The dark forest surrounded them, the trees a cool, protective shield, the ferns and grasses a lovely green carpet. The air smelled like pine and earth and she felt the tension leave her body.

Just as they hit the trail proper, the road broke off to the right. Nate stopped while she went ahead.

“What's over here?”

“The graveyard. But there's not much to see.”

He started down the road.

“Nate? Let's just keep going, okay? Nate?”

There was no answer, just the sound of his boots cracking an occasional stick, so she cursed and went after him. When she came up to the familiar stone pylons and the gate that was made out of unshucked cedar branches in the Adirondack style, she stopped. The barrier kept the cars out
although pedestrians could easily walk around it and go inside, as Nate had. The only time the heavy arm was swung open was for burials or regular maintenance and there was an old, ratty chain with a fresh Master lock hanging at one side.

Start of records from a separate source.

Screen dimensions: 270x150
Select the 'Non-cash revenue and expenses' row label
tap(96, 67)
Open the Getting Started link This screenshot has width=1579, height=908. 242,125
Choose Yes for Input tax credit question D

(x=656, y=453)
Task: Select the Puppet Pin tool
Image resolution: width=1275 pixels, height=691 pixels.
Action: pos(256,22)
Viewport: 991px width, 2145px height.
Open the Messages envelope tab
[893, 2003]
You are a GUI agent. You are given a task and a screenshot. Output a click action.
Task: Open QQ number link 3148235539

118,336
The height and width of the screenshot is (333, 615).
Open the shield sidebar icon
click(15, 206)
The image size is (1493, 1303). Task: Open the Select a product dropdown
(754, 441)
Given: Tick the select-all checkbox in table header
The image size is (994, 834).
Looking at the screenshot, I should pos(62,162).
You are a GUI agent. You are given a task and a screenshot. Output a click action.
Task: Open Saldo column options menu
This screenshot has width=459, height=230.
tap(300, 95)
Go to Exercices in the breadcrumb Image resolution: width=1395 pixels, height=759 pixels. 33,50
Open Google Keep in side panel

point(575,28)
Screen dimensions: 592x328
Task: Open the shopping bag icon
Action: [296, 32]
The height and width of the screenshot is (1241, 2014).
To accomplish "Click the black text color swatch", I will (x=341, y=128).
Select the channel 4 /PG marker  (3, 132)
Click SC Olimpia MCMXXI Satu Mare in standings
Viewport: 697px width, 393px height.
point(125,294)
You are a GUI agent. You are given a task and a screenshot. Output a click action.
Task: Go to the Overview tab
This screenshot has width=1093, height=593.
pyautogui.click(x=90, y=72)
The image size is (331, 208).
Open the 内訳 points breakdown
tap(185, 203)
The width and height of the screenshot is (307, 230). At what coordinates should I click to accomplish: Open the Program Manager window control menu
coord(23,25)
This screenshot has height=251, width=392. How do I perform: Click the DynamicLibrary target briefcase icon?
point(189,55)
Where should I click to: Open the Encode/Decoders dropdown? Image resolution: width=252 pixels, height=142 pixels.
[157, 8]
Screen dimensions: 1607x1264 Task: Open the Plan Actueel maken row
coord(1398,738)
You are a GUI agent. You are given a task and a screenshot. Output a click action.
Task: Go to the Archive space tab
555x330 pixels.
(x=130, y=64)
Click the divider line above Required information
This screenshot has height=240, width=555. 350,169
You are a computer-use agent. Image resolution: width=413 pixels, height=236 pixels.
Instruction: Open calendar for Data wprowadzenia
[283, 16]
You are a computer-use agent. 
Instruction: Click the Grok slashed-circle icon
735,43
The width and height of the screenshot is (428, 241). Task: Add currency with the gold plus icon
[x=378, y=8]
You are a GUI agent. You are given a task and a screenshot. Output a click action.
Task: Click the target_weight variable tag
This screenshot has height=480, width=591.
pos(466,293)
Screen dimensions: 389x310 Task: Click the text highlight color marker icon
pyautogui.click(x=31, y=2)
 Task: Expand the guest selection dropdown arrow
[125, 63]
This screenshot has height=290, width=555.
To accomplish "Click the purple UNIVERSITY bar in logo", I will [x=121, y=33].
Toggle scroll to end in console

Putting her hands on the top rail, she felt the rough scratch of the bark against her palms. Ahead, in a flat grassy plain, there were some twenty gray slate headstones, lined up in rows. There were no showy angels or Christ figures, no templelike artifices. Just stones marking when people had checked in and out. Frankie knew she would be buried there, and so would her brother and sister and Grand-Em, of course. But after that, who else would? She wasn't in a big hurry to get married and start a family and neither was Alex. Who knew what Joy would do.

Nate paused in front of a grave. “This one is dated 1827. Is it the earliest?”

“No. That was Charles Moorehouse's second son, Edward. The first, Charles, Jr., died in infancy—1811.”

He touched the weathered, lichen-covered slab. “Edward died young. Fifteen, was he?”

She nodded and Nate moved on. He seemed to take care not to step on the ground in front of the stones, as if he didn't want to trample on the dead. She didn't know, though, whether the coffins had been buried in front of or behind the markers. When her grandfather had died, she'd been too young to
remember much of anything. And when her parents had been laid to rest, she'd been down at the house. The day she'd finally gone up to see where they'd been buried, some two years later, the grass had all grown in.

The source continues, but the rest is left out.